Report every line of the entries that contains the word "entry".

** DATA LISTING **
──────
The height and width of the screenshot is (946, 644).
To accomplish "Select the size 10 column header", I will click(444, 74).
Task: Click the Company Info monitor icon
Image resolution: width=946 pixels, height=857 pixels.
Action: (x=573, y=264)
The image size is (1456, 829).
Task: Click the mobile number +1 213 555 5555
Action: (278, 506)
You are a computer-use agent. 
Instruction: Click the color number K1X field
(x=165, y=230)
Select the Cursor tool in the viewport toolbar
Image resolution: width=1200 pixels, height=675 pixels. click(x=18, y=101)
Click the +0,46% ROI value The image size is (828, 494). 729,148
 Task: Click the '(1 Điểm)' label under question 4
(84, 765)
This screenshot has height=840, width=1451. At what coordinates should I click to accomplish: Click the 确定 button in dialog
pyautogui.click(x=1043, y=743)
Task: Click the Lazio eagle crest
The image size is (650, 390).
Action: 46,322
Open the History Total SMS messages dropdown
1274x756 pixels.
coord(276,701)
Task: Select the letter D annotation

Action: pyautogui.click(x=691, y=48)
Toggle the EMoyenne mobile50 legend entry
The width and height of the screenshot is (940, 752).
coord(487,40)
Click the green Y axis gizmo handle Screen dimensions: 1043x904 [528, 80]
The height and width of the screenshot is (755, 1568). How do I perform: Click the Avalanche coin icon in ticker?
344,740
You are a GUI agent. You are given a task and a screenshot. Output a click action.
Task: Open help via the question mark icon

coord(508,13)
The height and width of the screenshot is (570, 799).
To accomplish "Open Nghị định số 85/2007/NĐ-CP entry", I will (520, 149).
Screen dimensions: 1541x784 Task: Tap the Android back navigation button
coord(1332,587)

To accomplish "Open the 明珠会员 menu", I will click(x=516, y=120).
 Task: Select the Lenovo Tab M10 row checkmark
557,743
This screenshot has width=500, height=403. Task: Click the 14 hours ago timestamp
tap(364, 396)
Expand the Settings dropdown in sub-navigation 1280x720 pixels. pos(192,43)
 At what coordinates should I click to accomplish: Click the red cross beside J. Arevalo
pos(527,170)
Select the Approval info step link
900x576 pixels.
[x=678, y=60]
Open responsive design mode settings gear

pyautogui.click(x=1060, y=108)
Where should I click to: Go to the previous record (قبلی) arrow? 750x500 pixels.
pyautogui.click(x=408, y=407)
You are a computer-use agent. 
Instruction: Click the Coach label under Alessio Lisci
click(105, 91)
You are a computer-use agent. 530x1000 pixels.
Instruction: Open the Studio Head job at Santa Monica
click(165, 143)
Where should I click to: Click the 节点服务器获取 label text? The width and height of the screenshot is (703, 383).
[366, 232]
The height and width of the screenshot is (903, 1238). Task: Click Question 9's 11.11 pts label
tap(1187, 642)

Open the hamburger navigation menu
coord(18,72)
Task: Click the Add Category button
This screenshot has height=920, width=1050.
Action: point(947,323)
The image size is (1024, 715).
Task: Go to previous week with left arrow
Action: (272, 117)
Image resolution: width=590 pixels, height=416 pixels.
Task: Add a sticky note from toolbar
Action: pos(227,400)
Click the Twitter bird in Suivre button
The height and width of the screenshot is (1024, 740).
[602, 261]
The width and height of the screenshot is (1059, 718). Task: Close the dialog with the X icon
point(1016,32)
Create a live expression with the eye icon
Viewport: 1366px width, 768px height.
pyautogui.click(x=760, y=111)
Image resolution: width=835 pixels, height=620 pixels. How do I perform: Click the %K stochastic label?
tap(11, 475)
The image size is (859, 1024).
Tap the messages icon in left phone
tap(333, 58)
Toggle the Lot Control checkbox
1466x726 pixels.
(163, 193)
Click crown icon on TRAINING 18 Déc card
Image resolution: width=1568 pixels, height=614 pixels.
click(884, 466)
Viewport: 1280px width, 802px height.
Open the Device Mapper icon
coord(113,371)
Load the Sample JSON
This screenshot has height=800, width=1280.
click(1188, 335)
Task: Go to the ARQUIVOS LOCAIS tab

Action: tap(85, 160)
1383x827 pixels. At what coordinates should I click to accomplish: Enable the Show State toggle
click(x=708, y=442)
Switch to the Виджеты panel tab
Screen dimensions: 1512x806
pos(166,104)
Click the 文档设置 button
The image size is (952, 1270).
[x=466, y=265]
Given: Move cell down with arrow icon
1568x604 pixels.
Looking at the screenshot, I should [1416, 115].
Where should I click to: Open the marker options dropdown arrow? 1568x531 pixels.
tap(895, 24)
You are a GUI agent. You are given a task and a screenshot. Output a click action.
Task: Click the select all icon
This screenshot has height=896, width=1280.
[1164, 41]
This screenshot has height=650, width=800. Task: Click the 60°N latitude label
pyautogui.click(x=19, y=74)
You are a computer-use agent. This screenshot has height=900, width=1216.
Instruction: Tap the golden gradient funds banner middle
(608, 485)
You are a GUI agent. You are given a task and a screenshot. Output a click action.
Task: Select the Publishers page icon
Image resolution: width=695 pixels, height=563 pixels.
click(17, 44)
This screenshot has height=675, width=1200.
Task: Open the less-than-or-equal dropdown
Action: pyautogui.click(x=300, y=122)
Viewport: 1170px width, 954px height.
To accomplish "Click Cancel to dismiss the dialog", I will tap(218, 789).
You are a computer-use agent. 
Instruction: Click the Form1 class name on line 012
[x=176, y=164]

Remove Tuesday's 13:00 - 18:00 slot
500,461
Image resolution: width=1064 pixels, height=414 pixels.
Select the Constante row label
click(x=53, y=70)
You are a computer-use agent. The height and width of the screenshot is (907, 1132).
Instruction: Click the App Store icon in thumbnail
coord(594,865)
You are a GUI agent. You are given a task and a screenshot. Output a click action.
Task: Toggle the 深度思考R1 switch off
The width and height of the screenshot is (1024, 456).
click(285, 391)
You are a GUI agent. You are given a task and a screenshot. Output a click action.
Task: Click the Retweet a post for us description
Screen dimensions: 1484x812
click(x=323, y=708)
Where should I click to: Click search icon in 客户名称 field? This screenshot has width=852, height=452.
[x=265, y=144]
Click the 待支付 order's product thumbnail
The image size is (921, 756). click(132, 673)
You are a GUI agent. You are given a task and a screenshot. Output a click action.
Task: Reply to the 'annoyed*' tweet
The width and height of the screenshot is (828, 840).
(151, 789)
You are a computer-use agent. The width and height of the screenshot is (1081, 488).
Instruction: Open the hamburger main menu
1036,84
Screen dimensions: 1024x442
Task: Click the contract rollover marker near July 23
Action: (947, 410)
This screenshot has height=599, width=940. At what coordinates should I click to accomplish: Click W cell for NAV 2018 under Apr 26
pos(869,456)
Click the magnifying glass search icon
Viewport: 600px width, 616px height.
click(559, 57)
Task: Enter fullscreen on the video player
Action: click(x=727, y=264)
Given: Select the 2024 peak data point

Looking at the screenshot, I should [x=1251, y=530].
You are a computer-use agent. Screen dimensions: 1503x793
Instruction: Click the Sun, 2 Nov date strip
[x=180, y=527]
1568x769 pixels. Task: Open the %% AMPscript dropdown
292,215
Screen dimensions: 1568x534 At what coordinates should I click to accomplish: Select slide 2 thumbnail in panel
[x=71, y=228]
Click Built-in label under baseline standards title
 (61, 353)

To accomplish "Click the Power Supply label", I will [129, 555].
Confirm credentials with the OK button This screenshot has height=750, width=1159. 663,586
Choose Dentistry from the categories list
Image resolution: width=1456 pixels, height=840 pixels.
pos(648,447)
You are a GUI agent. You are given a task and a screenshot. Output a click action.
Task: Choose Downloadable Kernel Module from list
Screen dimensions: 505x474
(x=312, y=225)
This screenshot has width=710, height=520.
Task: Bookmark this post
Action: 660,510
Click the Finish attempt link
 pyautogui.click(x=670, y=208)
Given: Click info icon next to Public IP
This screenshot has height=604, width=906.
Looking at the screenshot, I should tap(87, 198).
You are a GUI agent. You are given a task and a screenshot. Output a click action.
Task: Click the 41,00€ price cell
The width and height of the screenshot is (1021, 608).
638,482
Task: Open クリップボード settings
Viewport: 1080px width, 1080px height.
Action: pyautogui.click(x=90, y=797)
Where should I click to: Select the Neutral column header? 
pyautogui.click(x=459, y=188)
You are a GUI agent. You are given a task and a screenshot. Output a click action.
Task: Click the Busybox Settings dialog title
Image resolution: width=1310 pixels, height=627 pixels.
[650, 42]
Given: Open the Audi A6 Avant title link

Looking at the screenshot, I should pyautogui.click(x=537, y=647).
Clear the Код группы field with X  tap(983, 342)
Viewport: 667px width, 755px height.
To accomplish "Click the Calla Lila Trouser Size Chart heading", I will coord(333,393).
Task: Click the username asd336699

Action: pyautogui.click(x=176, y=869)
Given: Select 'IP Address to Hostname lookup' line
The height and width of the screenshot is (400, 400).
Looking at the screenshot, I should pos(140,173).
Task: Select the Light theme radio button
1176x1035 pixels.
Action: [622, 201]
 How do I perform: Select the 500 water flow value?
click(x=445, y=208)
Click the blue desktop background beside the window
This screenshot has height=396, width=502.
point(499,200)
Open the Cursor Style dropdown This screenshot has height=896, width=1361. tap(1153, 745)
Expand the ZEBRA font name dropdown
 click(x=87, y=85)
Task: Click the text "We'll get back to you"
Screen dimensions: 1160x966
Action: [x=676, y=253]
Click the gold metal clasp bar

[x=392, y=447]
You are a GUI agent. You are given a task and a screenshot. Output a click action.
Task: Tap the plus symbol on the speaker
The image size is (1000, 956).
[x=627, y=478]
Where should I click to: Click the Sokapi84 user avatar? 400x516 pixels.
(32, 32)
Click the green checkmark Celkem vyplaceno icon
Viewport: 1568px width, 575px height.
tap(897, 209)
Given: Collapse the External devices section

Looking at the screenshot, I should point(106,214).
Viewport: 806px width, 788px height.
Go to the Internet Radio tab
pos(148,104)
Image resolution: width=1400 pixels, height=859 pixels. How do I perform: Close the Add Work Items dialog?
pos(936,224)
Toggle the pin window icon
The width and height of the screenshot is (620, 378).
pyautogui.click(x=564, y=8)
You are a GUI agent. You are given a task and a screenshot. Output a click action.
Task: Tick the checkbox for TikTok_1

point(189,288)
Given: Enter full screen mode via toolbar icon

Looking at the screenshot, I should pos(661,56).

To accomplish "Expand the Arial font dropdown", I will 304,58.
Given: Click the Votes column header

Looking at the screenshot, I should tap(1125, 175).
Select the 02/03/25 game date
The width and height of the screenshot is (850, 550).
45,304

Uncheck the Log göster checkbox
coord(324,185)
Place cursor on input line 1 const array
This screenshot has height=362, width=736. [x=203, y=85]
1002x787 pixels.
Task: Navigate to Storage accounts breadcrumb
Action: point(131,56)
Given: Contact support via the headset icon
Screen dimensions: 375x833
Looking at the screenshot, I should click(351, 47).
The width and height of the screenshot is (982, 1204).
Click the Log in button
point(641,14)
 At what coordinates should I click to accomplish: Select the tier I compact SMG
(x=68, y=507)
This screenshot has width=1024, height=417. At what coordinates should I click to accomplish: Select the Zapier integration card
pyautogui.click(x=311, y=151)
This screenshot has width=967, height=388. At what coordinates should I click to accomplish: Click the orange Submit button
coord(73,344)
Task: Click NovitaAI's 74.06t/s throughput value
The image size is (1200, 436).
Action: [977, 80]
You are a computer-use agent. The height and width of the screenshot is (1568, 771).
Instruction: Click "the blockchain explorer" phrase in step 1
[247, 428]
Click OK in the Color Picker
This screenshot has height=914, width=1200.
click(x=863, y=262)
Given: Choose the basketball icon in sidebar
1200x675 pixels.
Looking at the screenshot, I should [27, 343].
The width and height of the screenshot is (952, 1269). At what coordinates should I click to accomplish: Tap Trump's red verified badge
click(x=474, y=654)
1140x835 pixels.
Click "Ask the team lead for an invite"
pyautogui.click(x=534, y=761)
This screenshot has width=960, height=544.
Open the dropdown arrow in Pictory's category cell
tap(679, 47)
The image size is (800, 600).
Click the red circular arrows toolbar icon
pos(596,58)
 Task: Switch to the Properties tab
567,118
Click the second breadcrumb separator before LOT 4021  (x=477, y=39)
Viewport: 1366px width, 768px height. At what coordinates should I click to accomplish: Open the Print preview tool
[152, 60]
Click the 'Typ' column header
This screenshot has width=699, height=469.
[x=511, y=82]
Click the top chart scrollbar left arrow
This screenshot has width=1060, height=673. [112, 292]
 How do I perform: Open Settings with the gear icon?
──────
** RESULT **
Toggle the EMoyenne mobile50 legend entry
To accomplish "Open Nghị định số 85/2007/NĐ-CP entry", I will (520, 149).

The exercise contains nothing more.